ACTION ITEM: Beginning with the line containing "The height and" and going on through the line containing "Task: Open the Partners menu item", the lines below are to be returned exactly, pictures excluded and nothing added.

EXTRACTED MATERIAL:
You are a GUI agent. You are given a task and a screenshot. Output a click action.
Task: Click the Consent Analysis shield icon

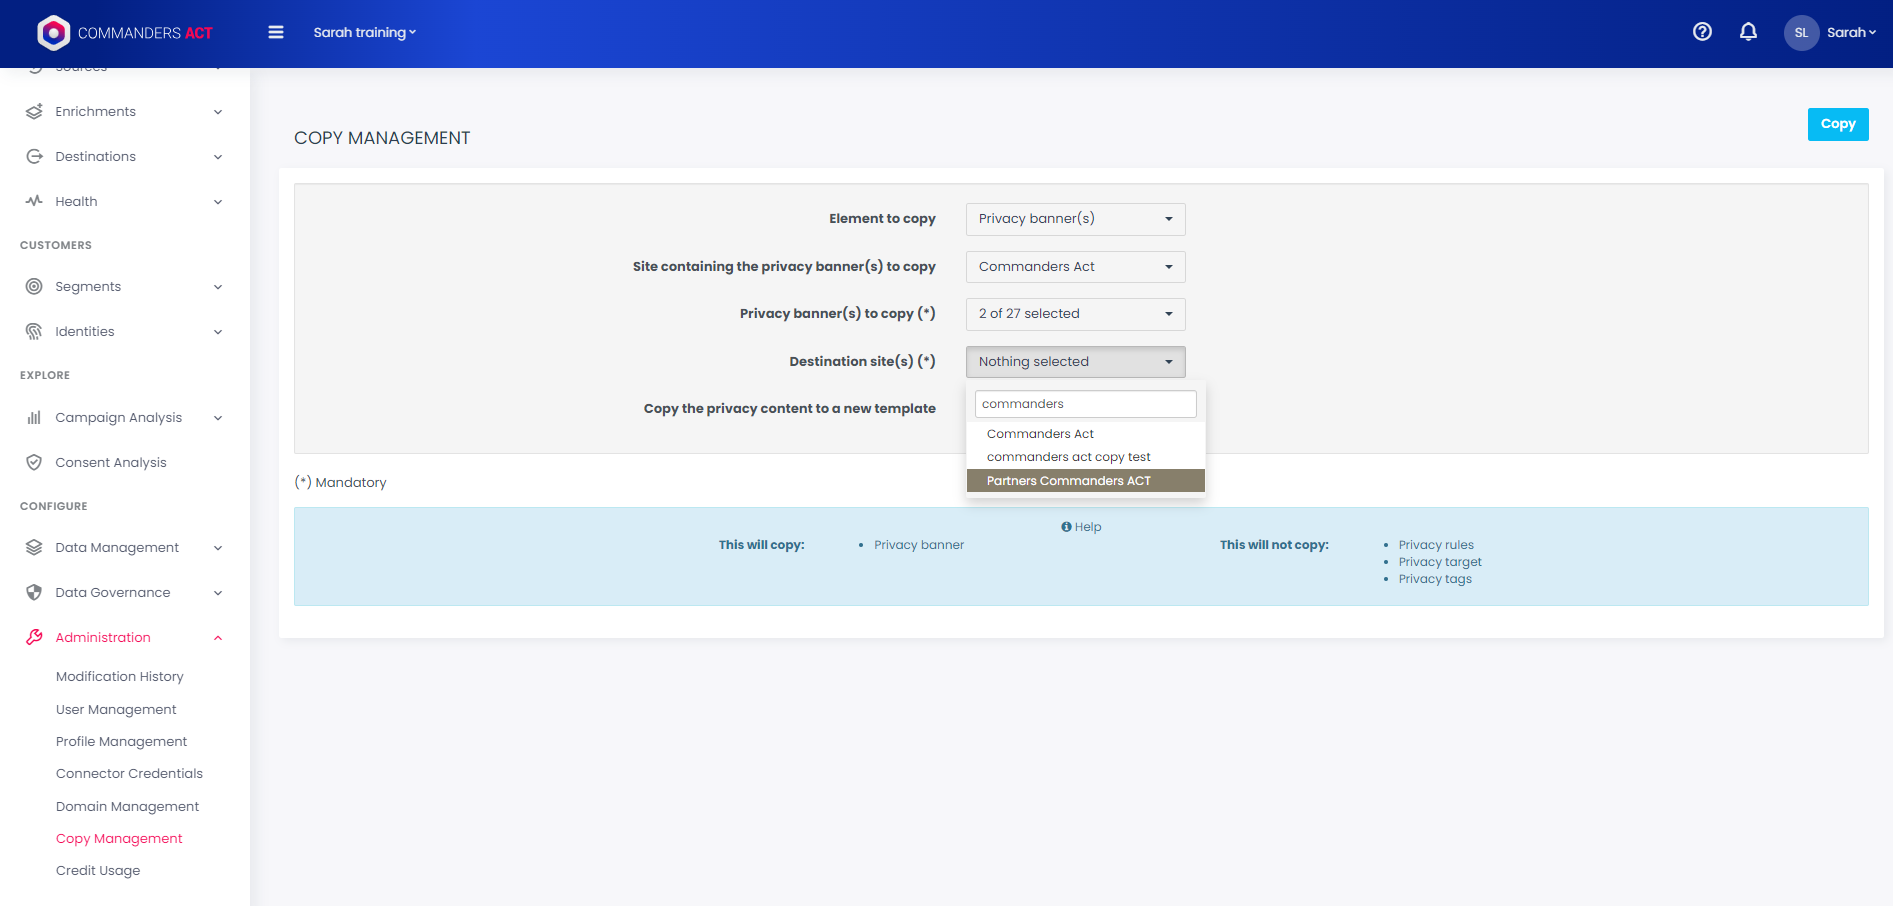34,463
...
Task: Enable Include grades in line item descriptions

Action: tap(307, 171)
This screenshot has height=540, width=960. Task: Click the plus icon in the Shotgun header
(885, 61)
--
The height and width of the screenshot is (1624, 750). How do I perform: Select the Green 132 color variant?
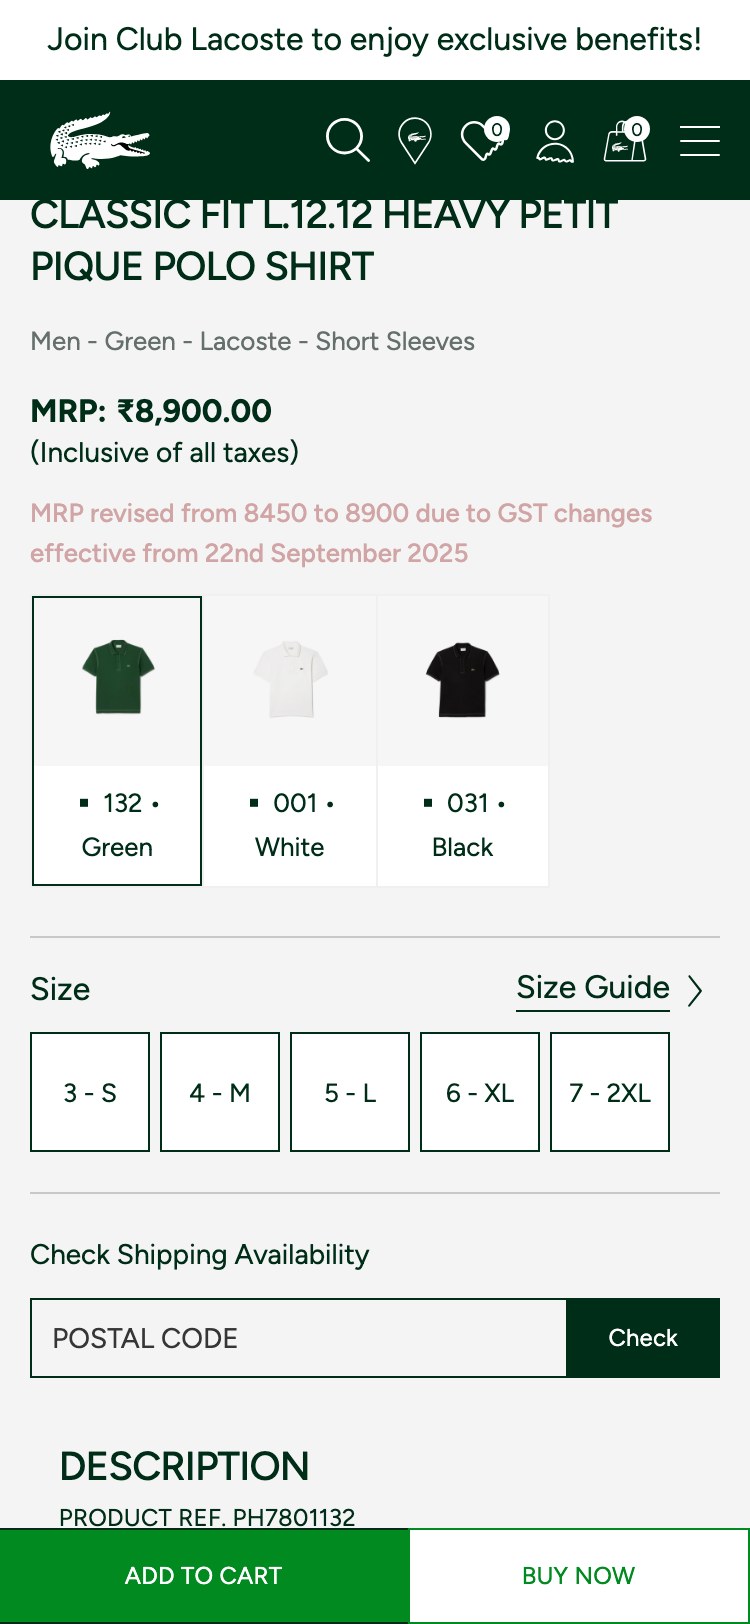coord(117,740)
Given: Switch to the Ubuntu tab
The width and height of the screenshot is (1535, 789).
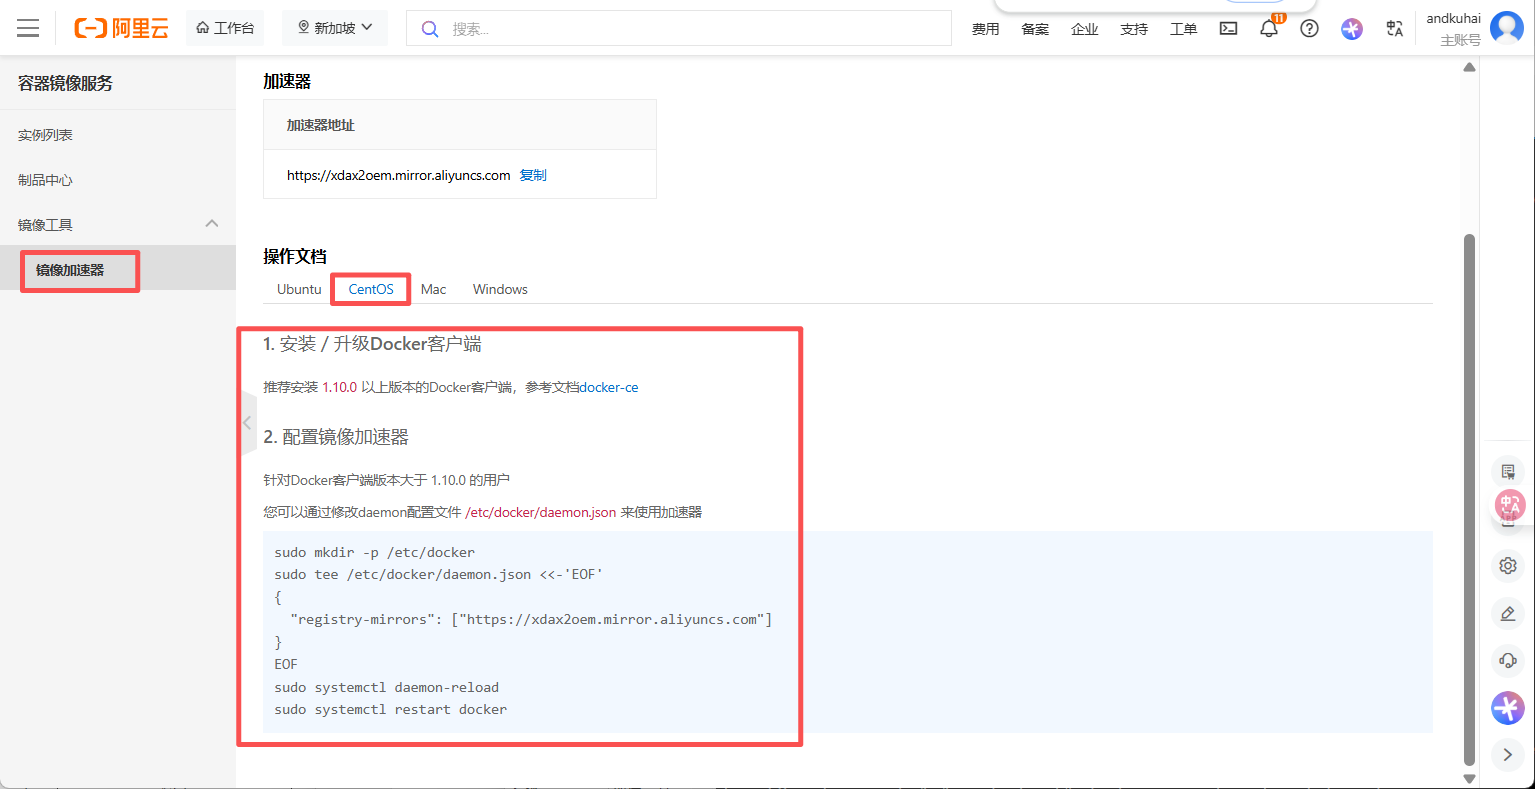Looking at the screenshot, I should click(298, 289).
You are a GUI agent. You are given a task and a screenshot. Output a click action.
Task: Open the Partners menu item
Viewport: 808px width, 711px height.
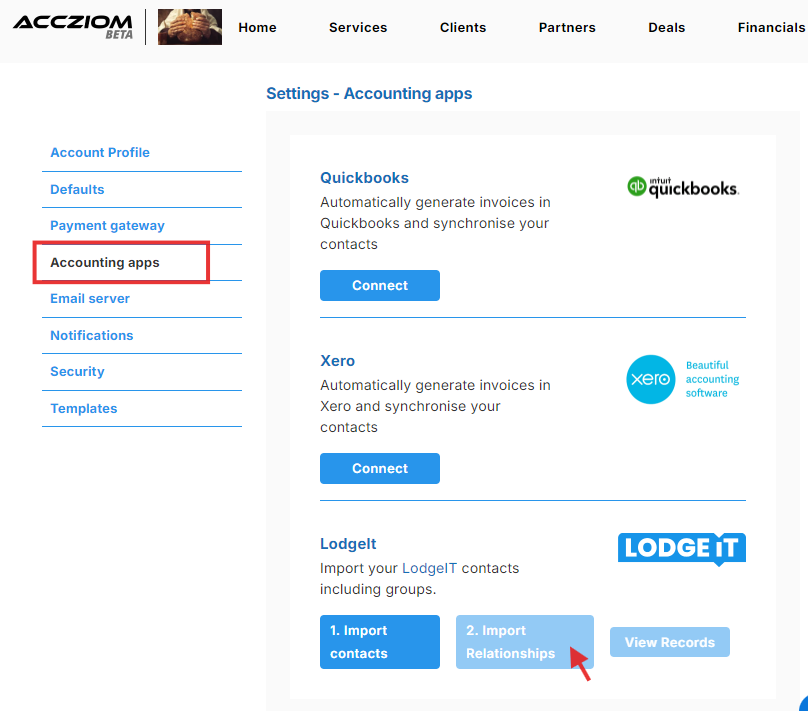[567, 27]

ANSWER BOX:
The height and width of the screenshot is (1624, 750). How do I perform: Select the Green 132 color variant?
coord(117,740)
Given: Switch to the Ubuntu tab
The width and height of the screenshot is (1535, 789).
Looking at the screenshot, I should click(298, 289).
You are a GUI agent. You are given a task and a screenshot. Output a click action.
Task: Open the Partners menu item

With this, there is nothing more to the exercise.